4 The result of E1 << E2 is E1 left-shifted E2 bit positions; vacated bits are filled with zeros. If E1 has an unsigned type, the value of the result is E1 × 2^E2 , reduced modulo one more than the maximum value representable in the result type. If E1 has a signed type and nonnegative value, and E1 × 2^E2 is representable in the result type, then that is the resulting value; otherwise, the behavior is undefined.

Q2: The reduction modulo one more than the maximum value representable in the unsigned integer type means that the bits that are shifted out on the left are simply discarded.

Mathematically, if the maximal value of the unsigned type is 2^n - 1 (and it is always of that form), the result of shifting E1 left by E2 bits is the value V in the range from 0 to 2^n - 1 such that the difference

(E1 * 2^E2 - V)

is divisible by 2^n, that is, it’s the remainder you get when dividing E1 * 2^E2 by 2^n.
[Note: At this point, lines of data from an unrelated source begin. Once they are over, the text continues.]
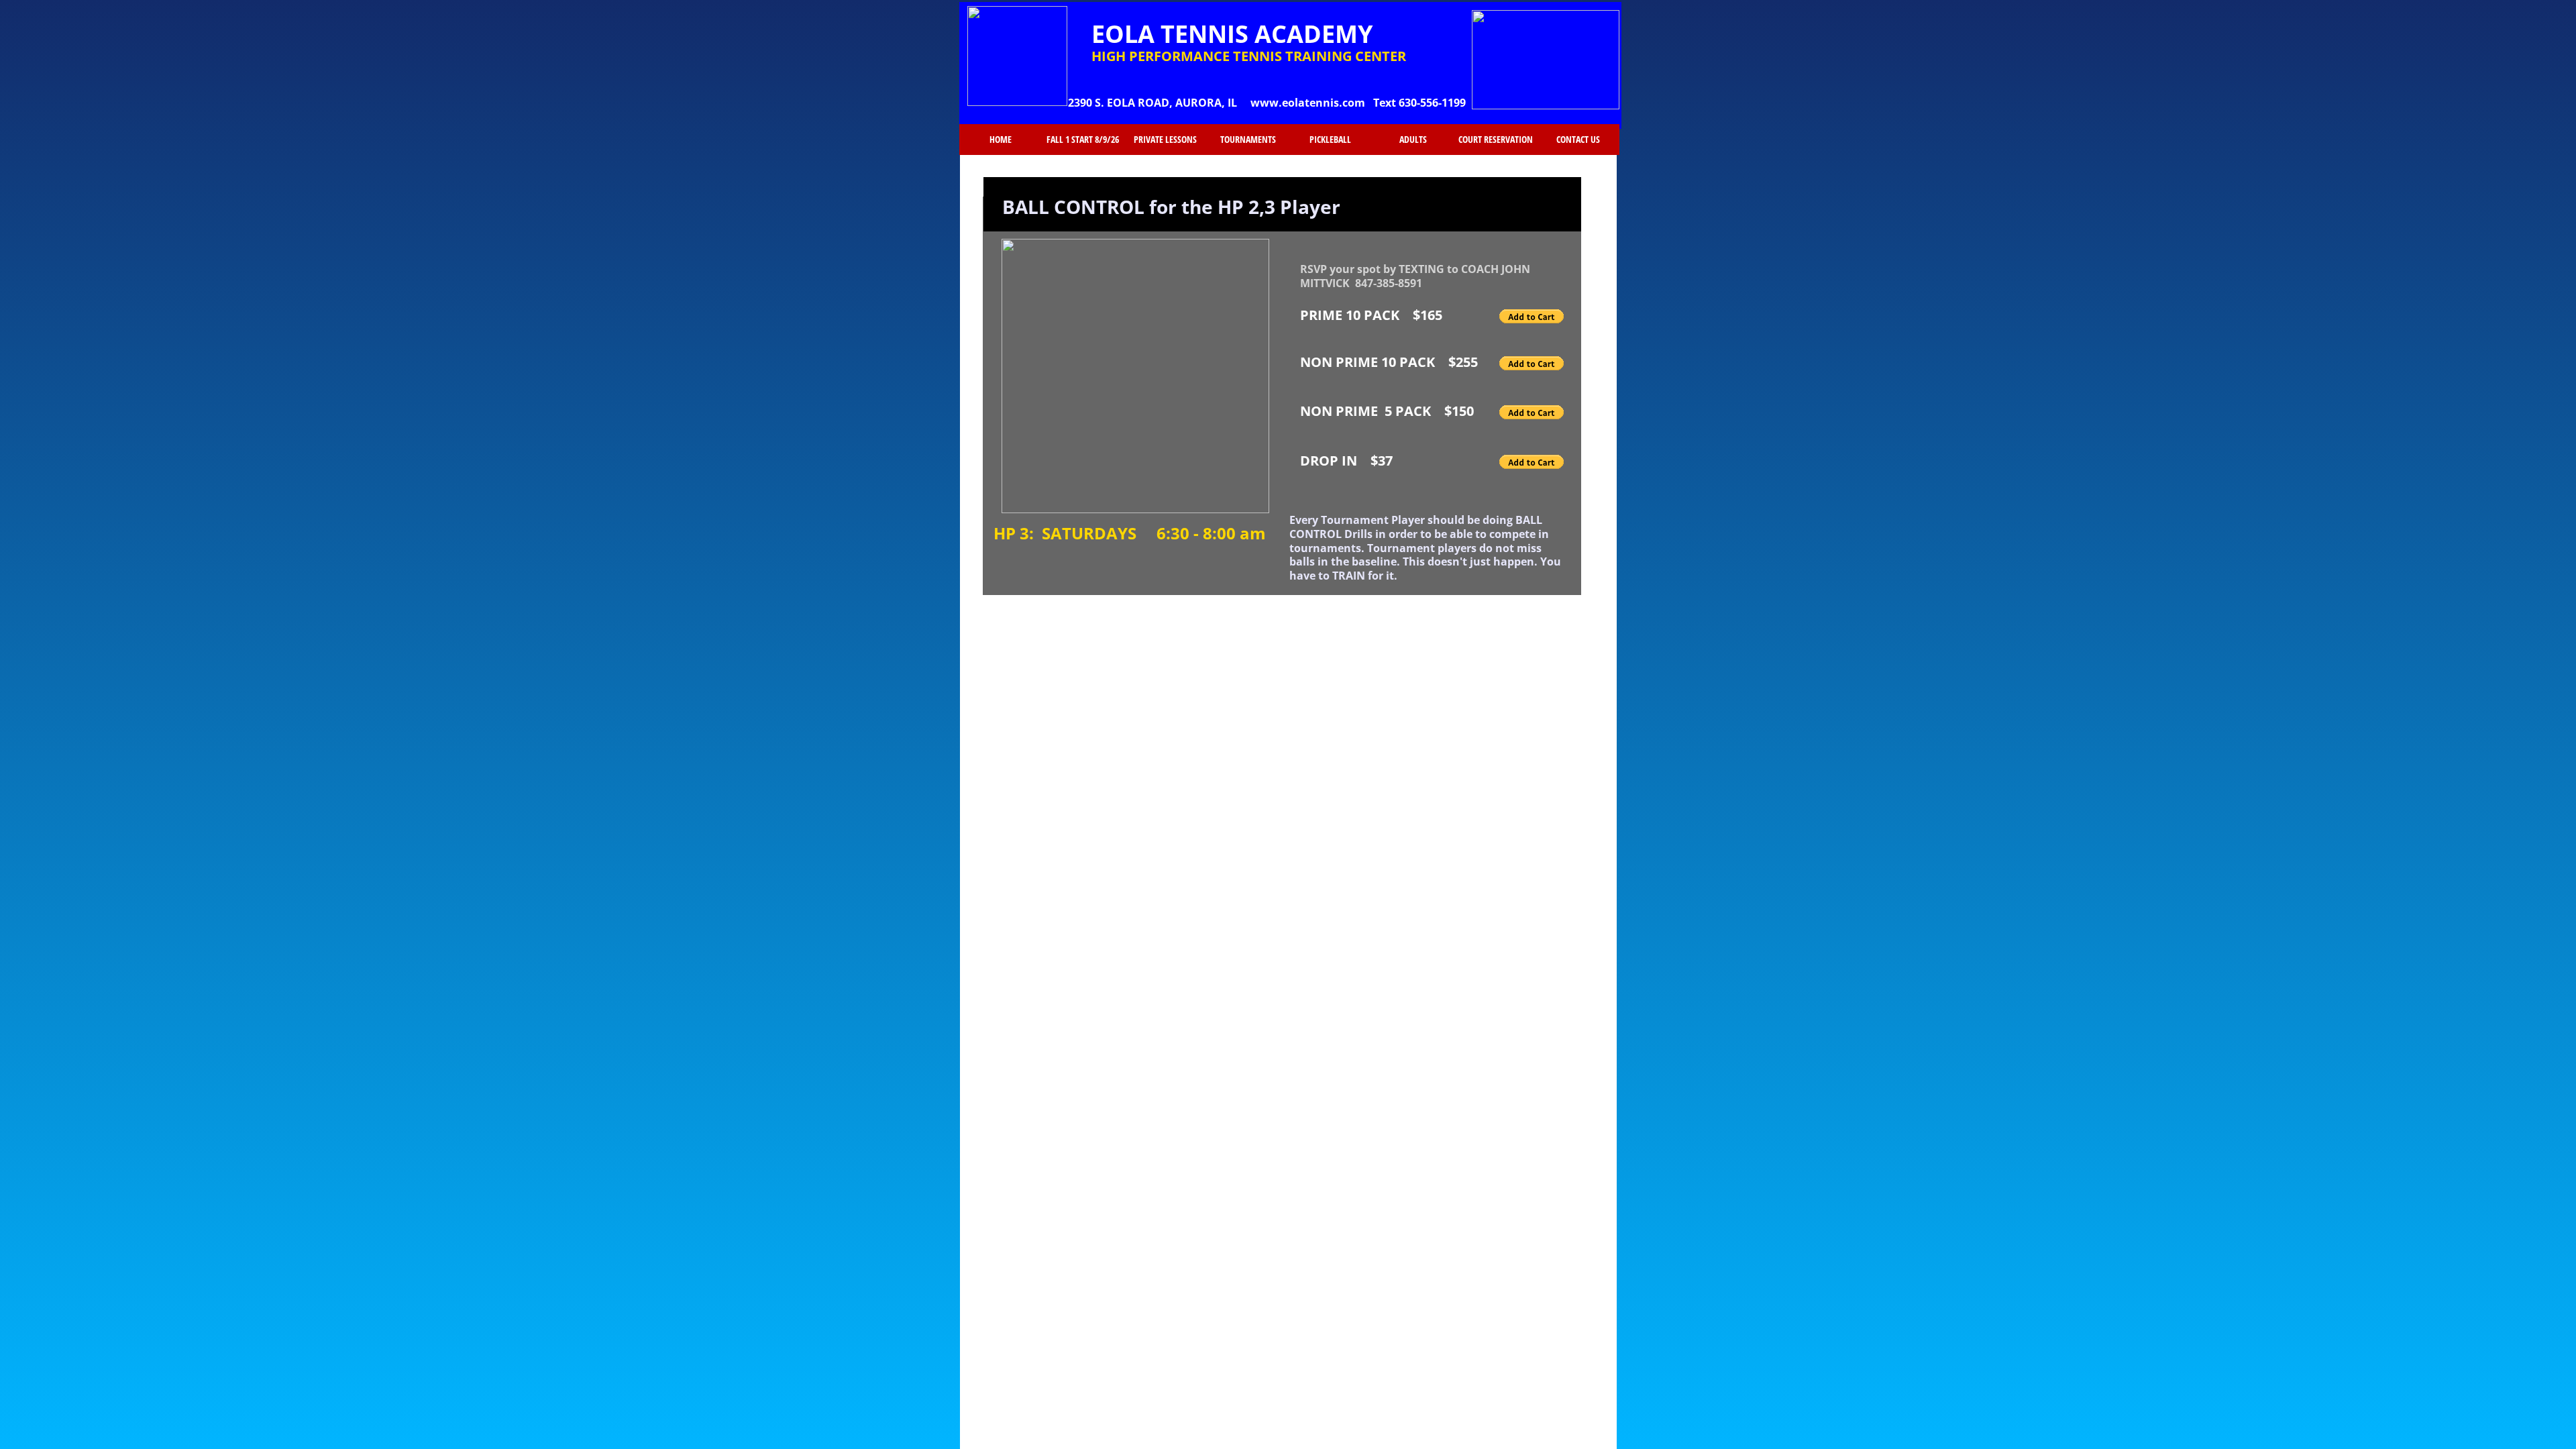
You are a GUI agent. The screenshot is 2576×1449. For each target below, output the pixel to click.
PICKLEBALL (1330, 139)
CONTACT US (1578, 139)
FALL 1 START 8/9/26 (1082, 139)
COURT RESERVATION (1495, 139)
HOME (1000, 139)
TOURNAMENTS (1248, 139)
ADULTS (1413, 139)
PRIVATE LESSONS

Q3: The behaviour upon shifting right negative values of signed integer types is implementation-defined. The most common behaviour (at least on two’s complement machines) is an arithmetic shift, that is, the result is the quotient rounded down (towards negative infinity).

5 The result of E1 >> E2 is E1 right-shifted E2 bit positions. If E1 has an unsigned type or if E1 has a signed type and a nonnegative value, the value of the result is the integral part of the quotient of E1 / 2^E2 . If E1 has a signed type and a negative value, the resulting value is implementation-defined.